In 2000 The New York Times reported that there were at least 30 street gangs operating in Yonkers. Mexican immigrants have contributed to the rise of Mexican gangs in Yonkers. The largest Mexican gangs operating in Yonkers in 2000 were Chicano Nation, Aztec Pride, Vatos Locos and 13 Locos. A district attorney for Westchester County attributed the high levels of gang activity to strict law enforcement practices within the city limits of New York City. Gang units collected intelligence on gangs by photographing gang tags and passing the data on to graffiti cleanup crews.[2]

22 gang members were charged with narcotics and firearms offenses in 2012 in three federal indictments in the United States District Court for the Southern District of New York. United States v.
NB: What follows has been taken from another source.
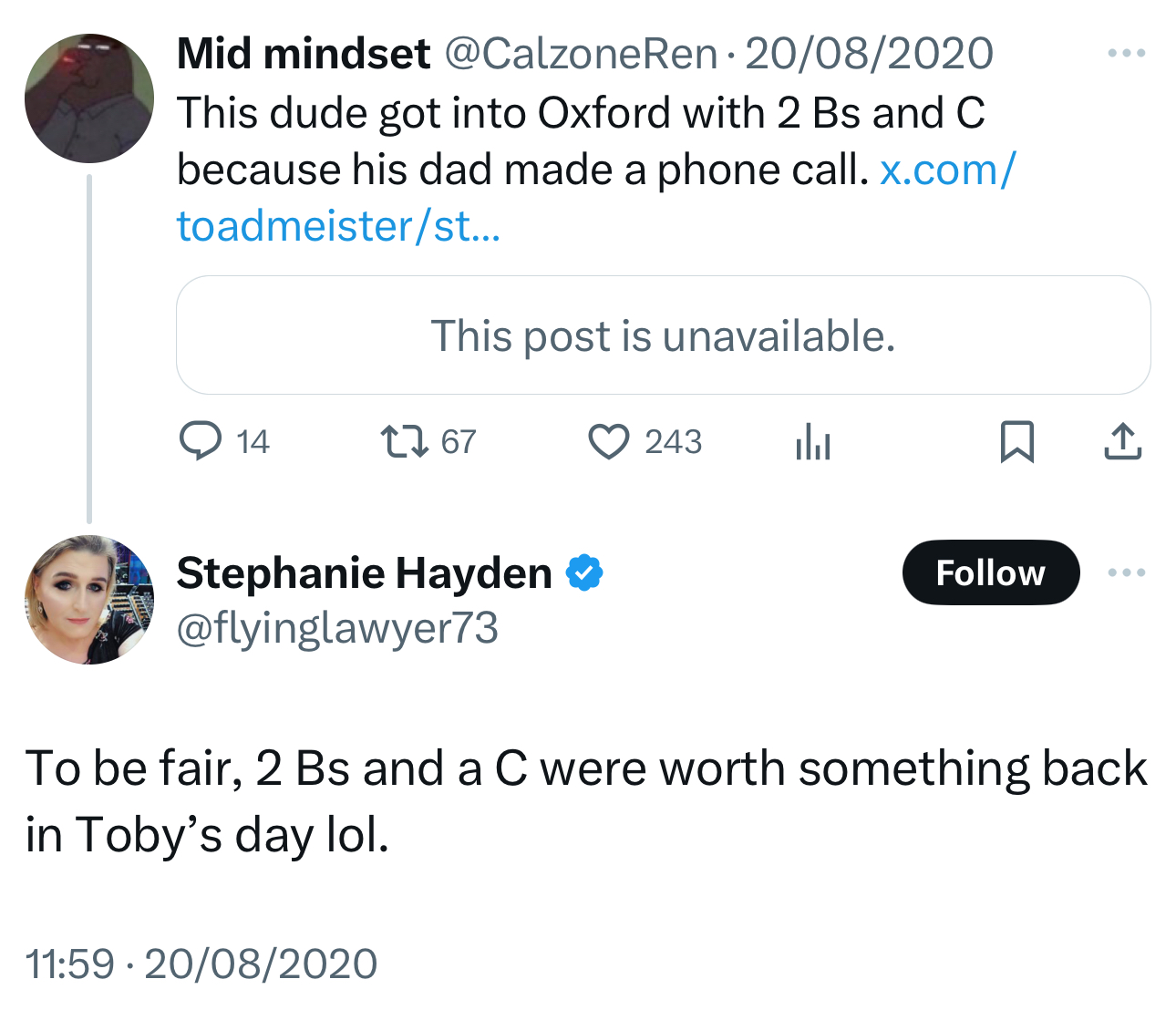Click the unavailable quoted post box
The height and width of the screenshot is (1010, 1176).
[663, 335]
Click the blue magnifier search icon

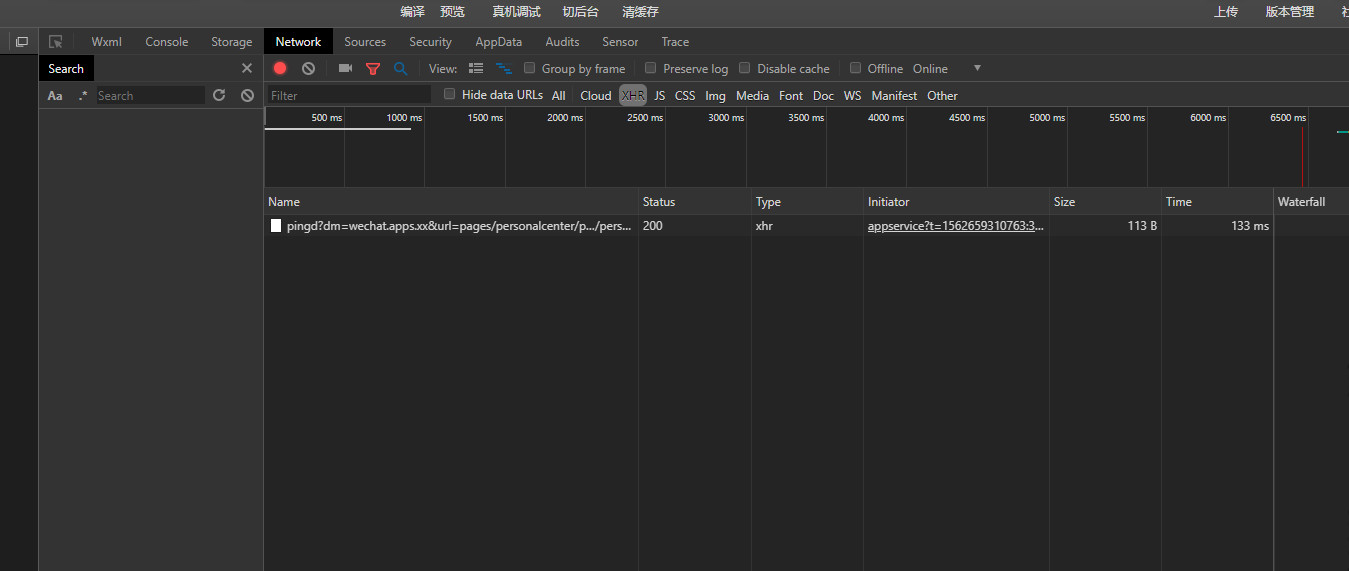pos(400,69)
Mark David et al charged the gang with intent to distribute crack cocaine and marijuana, and firearms charges related to that offense.[3][4] In 2016 the United States Department of Justice announced that Da'quan Johnson had been sentenced to 30 years for murder, racketeering and narcotics crimes that he committed as a member of street gang based in Yonkers.[5]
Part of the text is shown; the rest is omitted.